**DOCUMENT SEGMENT**
★ ★ ★ ★ ★ ★ ★

Among the other signs are:
Among the clinical signs that may indicate gastritis include vomiting, loss of appetite, and abdominal pain. For your vet to be able to diagnose whether your dog has gastritis, they will look at various factors.
First of all, you will be asked about your dog’s history, symptoms, and if you suspect anything that may be causing the vomiting. After this, your vet will run tests such as x-ray, bloodwork, urinalysis, stool test, or other tests that they may deem necessary.
It’s also possible for your vet to suspect an allergy, such that an ingredient in your dog’s daily diet may be causing a reaction that leads to gastritis. If this is the case, your vet may recommend a food test where ingredients are gradually removed to be able to determine whether it is the cause. Your vet may also check for other serious underlying conditions that may be the reason for secondary gastritis.
Usually, vomiting is enough to indicate that your dog has gastritis, but treatment may vary depending on what is causing it. With chronic gastritis, a more comprehensive process is needed.
Upon finding out the cause of the inflammation, it should be removed from your dog’s environment or diet. The majority of acute gastritis cases just require treating the symptoms and can be resolved without further treatments.
You may also be advised by your vet to hold off feeding your dog for 24-48 hours and if they can already eat without vomiting, gradually feed them bland food that can be easily digested. If it still doesn’t work, you may be prescribed antibiotics or medication for vomiting.
Also, if your dog has become dehydrated due to vomiting excessively and if they also vomit the water that they drink, your vet may advise you to admit your dog to the vet for them to be given IV fluids.
If your dog’s gastritis is chronic and is caused by a more serious underlying condition, your vet may come up with a comprehensive treatment plan to be able to address both the underlying condition as well as gastritis.
The best way to prevent your dog from getting gastritis is to make sure that they don’t ingest anything that is harmful to them. However, some dogs may still get gastritis even if you make the necessary precautions, and it may sometimes be hard to find the cause. However, when appropriate treatment is given (the earlier the better), the prognosis for acute gastritis in dogs is good.

★ ★ ★ ★ ★ ★ ★

**EXCERPTED RECORDS**
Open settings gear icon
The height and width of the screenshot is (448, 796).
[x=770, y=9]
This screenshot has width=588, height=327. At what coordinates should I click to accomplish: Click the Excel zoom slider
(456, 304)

★ ★ ★ ★ ★ ★ ★

Quote the passage on gastritis in dogs above word for word, starting at "Among the other" and ending at "at various factors.".

Among the other signs are:
Among the clinical signs that may indicate gastritis include vomiting, loss of appetite, and abdominal pain. For your vet to be able to diagnose whether your dog has gastritis, they will look at various factors.